2. What about the `H225L` mutation?

# What happens if you mutate a residue in the catalytic triad?

In [None]:
cata_triad_sele

In [None]:
cat_triad_mut_view = nglview.show_file(
    '../../data/structures/O15393_swiss_model_mut1.pdb')
cat_triad_mut_view.add_component(
    '../../data/structures/O15393_swiss_model.pdb')

cat_triad_mut_view.component_1.clear_representations()
cat_triad_mut_view.component_0.add_licorice(selection=cata_triad_sele)
cat_triad_mut_view.component_1.add_licorice(selection='441', color='cyan')
cat_triad_mut_view.center(selection=cata_triad_sele)

cat_triad_mut_view

## Questions
1. What is the effect of the `S441G` mutation on enzyme activity?

# Disrupting a disulfide

In [None]:
disulf_mut_view = nglview.show_file(
    '../../data/structures/O15393_swiss_model_mut1.pdb')
disulf_mut_view.add_component(
    '../../data/structures/O15393_swiss_model.pdb')
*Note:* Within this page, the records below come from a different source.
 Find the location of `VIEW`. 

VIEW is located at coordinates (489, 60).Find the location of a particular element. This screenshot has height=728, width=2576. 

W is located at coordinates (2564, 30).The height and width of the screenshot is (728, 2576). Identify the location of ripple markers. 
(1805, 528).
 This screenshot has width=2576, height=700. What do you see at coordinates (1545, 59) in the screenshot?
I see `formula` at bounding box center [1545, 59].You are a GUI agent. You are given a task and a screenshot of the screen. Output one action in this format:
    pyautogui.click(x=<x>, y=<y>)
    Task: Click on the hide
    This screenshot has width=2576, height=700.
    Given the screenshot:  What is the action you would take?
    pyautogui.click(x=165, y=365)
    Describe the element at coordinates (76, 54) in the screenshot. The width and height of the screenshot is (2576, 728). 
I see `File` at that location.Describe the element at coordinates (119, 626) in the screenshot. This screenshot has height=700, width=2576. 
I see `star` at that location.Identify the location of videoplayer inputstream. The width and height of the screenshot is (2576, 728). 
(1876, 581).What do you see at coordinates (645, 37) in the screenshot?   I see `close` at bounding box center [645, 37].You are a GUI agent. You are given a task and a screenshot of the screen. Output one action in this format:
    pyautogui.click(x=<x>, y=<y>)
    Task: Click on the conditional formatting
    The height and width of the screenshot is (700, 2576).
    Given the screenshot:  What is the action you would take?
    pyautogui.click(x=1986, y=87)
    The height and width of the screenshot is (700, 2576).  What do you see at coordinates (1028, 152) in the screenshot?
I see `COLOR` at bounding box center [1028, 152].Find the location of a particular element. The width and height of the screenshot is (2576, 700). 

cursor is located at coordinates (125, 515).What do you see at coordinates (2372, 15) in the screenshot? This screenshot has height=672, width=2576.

disulf_mut_view.component_1.clear_representations()
disulf_mut_view.component_0.add_licorice(selection='172, 231')
disulf_mut_view.component_1.add_licorice(selection='231', color='cyan')
disulf_mut_view.center(selection='172, 231')

disulf_mut_view

## Questions
1. What is the predicted effect of `C231A` mutation in respect to protein stability?

## Exercise
1. Another important residue in this structure is `D435`, which [Meng et al.](https://www.biorxiv.org/content/10.1101/2020.02.08.926006v3.full) suggest is important for binding the S protein substrate. What is the structural context of `D435`? Show the context using `nglview` or Pymol.
2. Qualitatively, would be the expected effect on TMPRSS2 stability and function if we mutated `D435` to each of the following amino acids:
    1. Glycine
    2. Tryptophan
    3. Asparagine
    
Optionally, show a detailed comparison of each mutation using Pymol, using Pymol's `mutagenesis` tool.